Problem:
In the data that follows, find the line containing "At what coordinates should I click to accomplish: Open"; then quote that line and every line after it, exactly, through the last one.

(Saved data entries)
# # # #

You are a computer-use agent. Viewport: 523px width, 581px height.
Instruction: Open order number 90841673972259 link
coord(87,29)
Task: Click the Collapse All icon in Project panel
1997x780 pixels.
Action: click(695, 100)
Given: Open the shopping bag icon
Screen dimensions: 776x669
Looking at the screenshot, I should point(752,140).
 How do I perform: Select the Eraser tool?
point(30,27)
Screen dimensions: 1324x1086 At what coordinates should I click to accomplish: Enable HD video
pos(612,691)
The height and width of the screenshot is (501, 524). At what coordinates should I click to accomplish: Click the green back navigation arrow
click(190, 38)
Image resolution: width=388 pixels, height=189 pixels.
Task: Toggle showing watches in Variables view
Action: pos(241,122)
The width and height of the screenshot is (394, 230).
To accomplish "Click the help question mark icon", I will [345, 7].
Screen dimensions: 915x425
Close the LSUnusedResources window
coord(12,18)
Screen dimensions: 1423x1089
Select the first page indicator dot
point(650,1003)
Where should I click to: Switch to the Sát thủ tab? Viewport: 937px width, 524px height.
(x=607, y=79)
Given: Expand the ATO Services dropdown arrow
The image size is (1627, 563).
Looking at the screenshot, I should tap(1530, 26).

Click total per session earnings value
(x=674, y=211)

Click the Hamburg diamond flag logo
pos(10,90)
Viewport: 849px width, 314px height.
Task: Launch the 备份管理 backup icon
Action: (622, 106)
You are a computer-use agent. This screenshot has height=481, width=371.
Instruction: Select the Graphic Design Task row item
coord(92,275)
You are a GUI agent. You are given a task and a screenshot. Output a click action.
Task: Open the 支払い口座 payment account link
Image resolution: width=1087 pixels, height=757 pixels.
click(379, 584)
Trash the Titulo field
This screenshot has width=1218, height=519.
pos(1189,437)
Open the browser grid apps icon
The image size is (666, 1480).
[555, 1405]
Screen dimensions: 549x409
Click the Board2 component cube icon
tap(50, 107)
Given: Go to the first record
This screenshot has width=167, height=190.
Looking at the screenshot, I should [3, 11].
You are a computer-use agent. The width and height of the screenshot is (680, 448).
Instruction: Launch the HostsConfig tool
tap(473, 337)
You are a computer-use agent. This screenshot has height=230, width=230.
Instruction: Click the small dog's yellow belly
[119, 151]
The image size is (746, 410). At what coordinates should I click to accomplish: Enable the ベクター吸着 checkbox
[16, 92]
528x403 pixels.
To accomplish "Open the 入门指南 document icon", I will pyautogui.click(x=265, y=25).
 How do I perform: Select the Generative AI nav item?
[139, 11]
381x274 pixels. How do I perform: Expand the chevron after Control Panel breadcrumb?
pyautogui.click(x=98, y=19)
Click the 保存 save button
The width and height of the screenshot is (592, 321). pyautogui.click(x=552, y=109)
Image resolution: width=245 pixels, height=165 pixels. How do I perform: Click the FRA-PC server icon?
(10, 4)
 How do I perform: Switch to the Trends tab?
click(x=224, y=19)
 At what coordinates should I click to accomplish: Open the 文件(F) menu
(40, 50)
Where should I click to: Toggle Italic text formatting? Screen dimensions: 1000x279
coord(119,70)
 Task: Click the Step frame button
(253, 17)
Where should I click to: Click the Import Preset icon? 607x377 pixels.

# # # #

Task result:
 At what coordinates should I click to accomplish: Open the 文件(F) menu
(40, 50)
Where should I click to: Toggle Italic text formatting? Screen dimensions: 1000x279
coord(119,70)
 Task: Click the Step frame button
(253, 17)
Where should I click to: Click the Import Preset icon? 607x377 pixels.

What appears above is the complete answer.